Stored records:
************

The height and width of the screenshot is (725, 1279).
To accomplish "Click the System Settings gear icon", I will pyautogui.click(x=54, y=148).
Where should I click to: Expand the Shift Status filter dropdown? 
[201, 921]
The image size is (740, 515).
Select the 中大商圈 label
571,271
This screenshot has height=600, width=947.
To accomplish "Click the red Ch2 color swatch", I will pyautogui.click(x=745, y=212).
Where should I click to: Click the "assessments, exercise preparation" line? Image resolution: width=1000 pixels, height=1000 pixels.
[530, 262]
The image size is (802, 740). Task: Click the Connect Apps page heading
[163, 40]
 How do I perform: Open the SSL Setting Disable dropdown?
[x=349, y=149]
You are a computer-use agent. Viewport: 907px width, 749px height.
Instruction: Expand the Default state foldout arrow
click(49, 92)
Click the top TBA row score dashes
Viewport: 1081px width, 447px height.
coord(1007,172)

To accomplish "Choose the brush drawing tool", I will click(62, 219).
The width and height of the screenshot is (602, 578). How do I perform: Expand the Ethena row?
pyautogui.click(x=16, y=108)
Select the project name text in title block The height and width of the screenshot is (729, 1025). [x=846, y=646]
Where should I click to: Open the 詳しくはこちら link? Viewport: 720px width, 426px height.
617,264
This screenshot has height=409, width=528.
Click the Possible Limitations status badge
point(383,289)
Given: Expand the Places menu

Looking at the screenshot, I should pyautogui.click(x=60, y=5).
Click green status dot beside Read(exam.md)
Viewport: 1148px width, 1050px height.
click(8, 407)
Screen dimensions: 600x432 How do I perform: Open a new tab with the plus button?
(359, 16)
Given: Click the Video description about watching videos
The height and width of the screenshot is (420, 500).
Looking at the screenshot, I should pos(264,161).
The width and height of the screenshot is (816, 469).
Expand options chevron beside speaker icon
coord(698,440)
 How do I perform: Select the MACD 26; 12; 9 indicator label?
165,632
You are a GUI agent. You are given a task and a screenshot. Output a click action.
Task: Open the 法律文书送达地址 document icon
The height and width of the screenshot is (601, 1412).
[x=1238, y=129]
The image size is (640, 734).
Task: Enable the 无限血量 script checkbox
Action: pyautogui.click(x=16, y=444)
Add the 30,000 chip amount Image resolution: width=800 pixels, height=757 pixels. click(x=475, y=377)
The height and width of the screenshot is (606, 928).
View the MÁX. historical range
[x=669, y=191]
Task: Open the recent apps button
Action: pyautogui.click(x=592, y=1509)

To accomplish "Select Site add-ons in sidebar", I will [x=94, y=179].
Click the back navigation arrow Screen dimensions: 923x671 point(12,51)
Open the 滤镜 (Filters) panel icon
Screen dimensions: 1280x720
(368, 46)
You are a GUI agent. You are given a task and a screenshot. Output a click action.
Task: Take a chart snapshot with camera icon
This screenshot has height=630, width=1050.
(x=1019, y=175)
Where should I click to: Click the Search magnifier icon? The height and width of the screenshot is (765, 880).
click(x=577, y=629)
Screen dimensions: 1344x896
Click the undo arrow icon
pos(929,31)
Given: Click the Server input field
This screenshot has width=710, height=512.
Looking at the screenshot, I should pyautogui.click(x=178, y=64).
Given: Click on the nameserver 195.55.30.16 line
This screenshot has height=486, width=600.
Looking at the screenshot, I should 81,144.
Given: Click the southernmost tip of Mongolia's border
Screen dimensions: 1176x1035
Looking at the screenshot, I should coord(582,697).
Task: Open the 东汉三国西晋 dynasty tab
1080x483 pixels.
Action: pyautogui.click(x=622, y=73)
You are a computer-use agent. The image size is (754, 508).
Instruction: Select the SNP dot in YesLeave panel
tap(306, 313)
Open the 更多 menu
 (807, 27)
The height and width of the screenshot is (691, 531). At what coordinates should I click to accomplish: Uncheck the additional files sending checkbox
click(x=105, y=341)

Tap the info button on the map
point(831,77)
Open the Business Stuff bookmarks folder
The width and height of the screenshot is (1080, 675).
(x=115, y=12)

************

Problem statement =>
Write out the records in full, word for word.

Exercise result =>
The height and width of the screenshot is (725, 1279).
To accomplish "Click the System Settings gear icon", I will pyautogui.click(x=54, y=148).
Where should I click to: Expand the Shift Status filter dropdown? 
[201, 921]
The image size is (740, 515).
Select the 中大商圈 label
571,271
This screenshot has height=600, width=947.
To accomplish "Click the red Ch2 color swatch", I will pyautogui.click(x=745, y=212).
Where should I click to: Click the "assessments, exercise preparation" line? Image resolution: width=1000 pixels, height=1000 pixels.
[530, 262]
The image size is (802, 740). Task: Click the Connect Apps page heading
[163, 40]
 How do I perform: Open the SSL Setting Disable dropdown?
[x=349, y=149]
You are a computer-use agent. Viewport: 907px width, 749px height.
Instruction: Expand the Default state foldout arrow
click(49, 92)
Click the top TBA row score dashes
Viewport: 1081px width, 447px height.
coord(1007,172)

To accomplish "Choose the brush drawing tool", I will click(62, 219).
The width and height of the screenshot is (602, 578). How do I perform: Expand the Ethena row?
pyautogui.click(x=16, y=108)
Select the project name text in title block The height and width of the screenshot is (729, 1025). [x=846, y=646]
Where should I click to: Open the 詳しくはこちら link? Viewport: 720px width, 426px height.
617,264
This screenshot has height=409, width=528.
Click the Possible Limitations status badge
point(383,289)
Given: Expand the Places menu

Looking at the screenshot, I should pyautogui.click(x=60, y=5).
Click green status dot beside Read(exam.md)
Viewport: 1148px width, 1050px height.
click(8, 407)
Screen dimensions: 600x432 How do I perform: Open a new tab with the plus button?
(359, 16)
Given: Click the Video description about watching videos
The height and width of the screenshot is (420, 500).
Looking at the screenshot, I should pos(264,161).
The width and height of the screenshot is (816, 469).
Expand options chevron beside speaker icon
coord(698,440)
 How do I perform: Select the MACD 26; 12; 9 indicator label?
165,632
You are a GUI agent. You are given a task and a screenshot. Output a click action.
Task: Open the 法律文书送达地址 document icon
The height and width of the screenshot is (601, 1412).
[x=1238, y=129]
The image size is (640, 734).
Task: Enable the 无限血量 script checkbox
Action: pyautogui.click(x=16, y=444)
Add the 30,000 chip amount Image resolution: width=800 pixels, height=757 pixels. click(x=475, y=377)
The height and width of the screenshot is (606, 928).
View the MÁX. historical range
[x=669, y=191]
Task: Open the recent apps button
Action: pyautogui.click(x=592, y=1509)

To accomplish "Select Site add-ons in sidebar", I will [x=94, y=179].
Click the back navigation arrow Screen dimensions: 923x671 point(12,51)
Open the 滤镜 (Filters) panel icon
Screen dimensions: 1280x720
(368, 46)
You are a GUI agent. You are given a task and a screenshot. Output a click action.
Task: Take a chart snapshot with camera icon
This screenshot has height=630, width=1050.
(x=1019, y=175)
Where should I click to: Click the Search magnifier icon? The height and width of the screenshot is (765, 880).
click(x=577, y=629)
Screen dimensions: 1344x896
Click the undo arrow icon
pos(929,31)
Given: Click the Server input field
This screenshot has width=710, height=512.
Looking at the screenshot, I should pyautogui.click(x=178, y=64).
Given: Click on the nameserver 195.55.30.16 line
This screenshot has height=486, width=600.
Looking at the screenshot, I should 81,144.
Given: Click the southernmost tip of Mongolia's border
Screen dimensions: 1176x1035
Looking at the screenshot, I should coord(582,697).
Task: Open the 东汉三国西晋 dynasty tab
1080x483 pixels.
Action: pyautogui.click(x=622, y=73)
You are a computer-use agent. The image size is (754, 508).
Instruction: Select the SNP dot in YesLeave panel
tap(306, 313)
Open the 更多 menu
 (807, 27)
The height and width of the screenshot is (691, 531). At what coordinates should I click to accomplish: Uncheck the additional files sending checkbox
click(x=105, y=341)

Tap the info button on the map
point(831,77)
Open the Business Stuff bookmarks folder
The width and height of the screenshot is (1080, 675).
(x=115, y=12)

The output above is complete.